The Air Force put its new UAVs (unmanned aerial vehicles) to the test last week opposite the coast of Gaza. UAV operators had their first chance to work with the new vehicles, the IAF's most advanced.
The new UAV, dubbed “Eitan” (English name: Heron TP) has a wingspan almost as long as a Boeing 737, can stay in the air for over 36 hours, and is capable of reaching as far as Iran. It officially joined the IAF's fleet in February.
Flying the Eitan opposite Gaza was part of the training given UAV operators, who will soon be using the Eitan regularly. The operators are currently trained in using the Heron 1 (Shoval) UAVs.
Operators will be required to complete another seven flights. Once their training is complete, they will begin conducting missions.
The Eitan is designed for high-altitude missions, and can operate above 40,000 feet. It is the largest UAV in the IDF fleet, and has all-weather capability.
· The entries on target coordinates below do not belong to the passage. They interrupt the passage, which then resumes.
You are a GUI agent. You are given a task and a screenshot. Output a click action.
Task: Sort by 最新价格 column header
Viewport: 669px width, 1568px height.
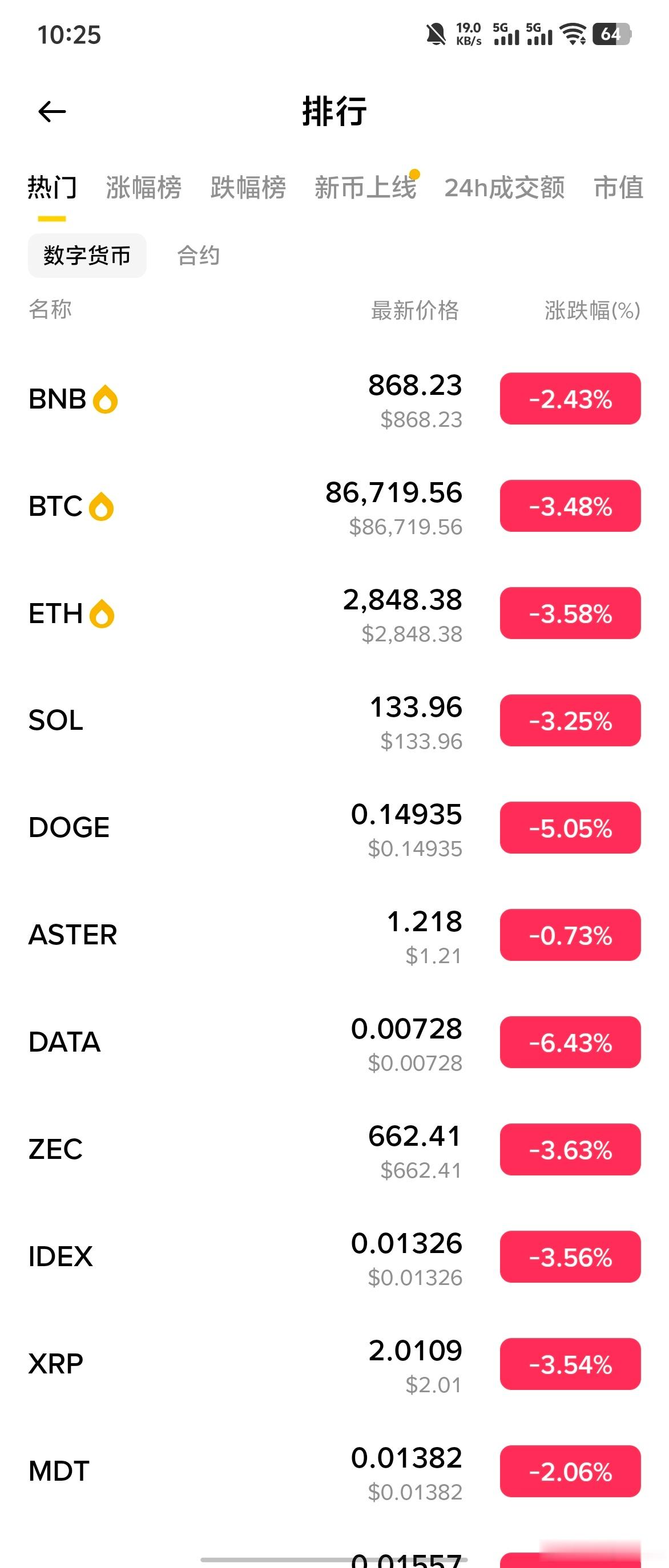pyautogui.click(x=415, y=310)
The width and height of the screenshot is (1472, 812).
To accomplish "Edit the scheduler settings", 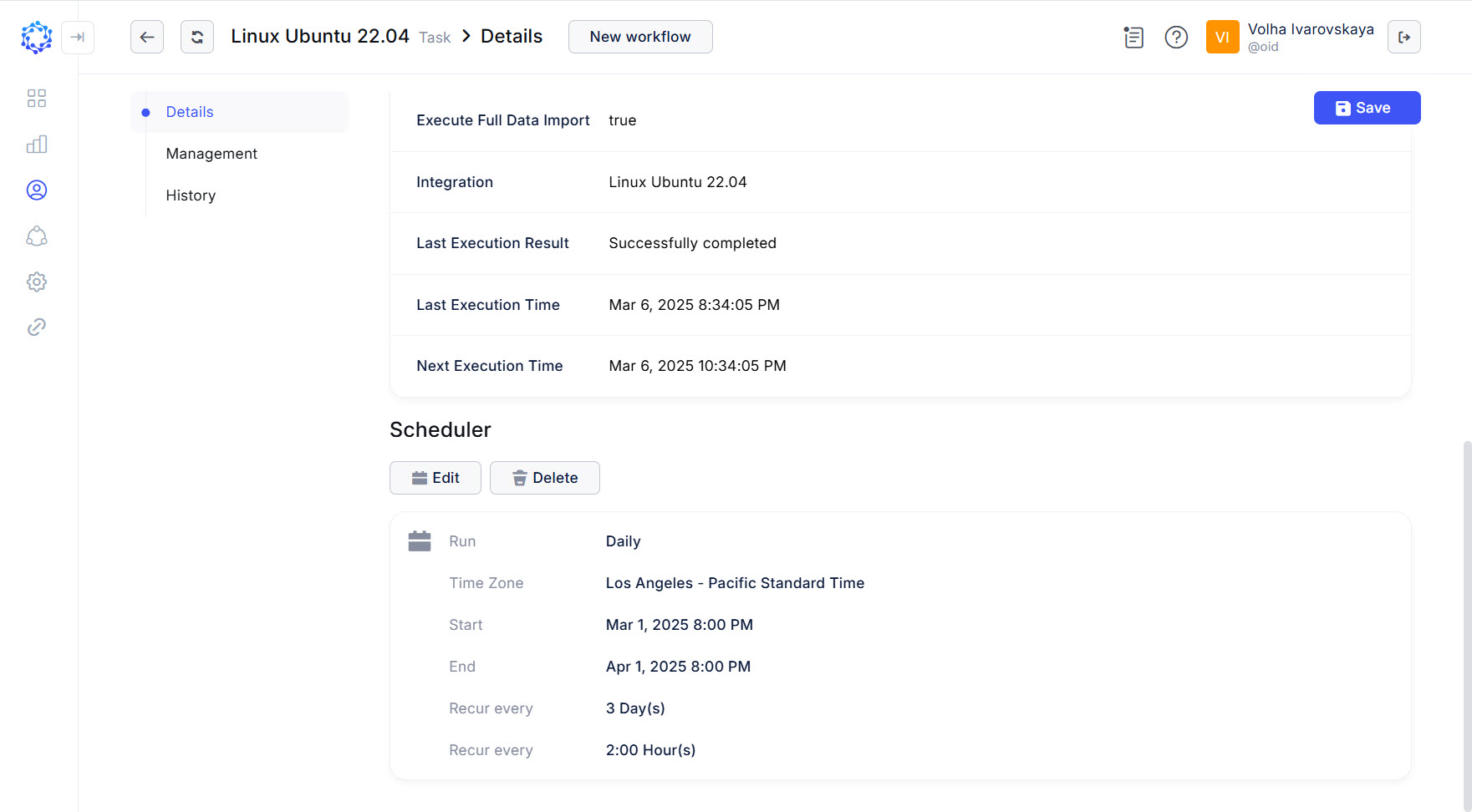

According to a March report in Popular Mechanics, the Eitan can carry a one-ton payload and can reach Iran's nuclear facilities. The publication speculated that Israel intends to use manned and unmanned aircraft together on missions: The drone will provide information while the manned airplanes drop guided munitions.
The Eitan "will likely be used to provide prestrike information on targets, to eavesdrop on electronic communications and to send battle damage assessments back after an attack," the report added. "It will also undoubtably be used to monitor any retaliation for the airstrike—seeking rocket launches and eavesdropping on Iran."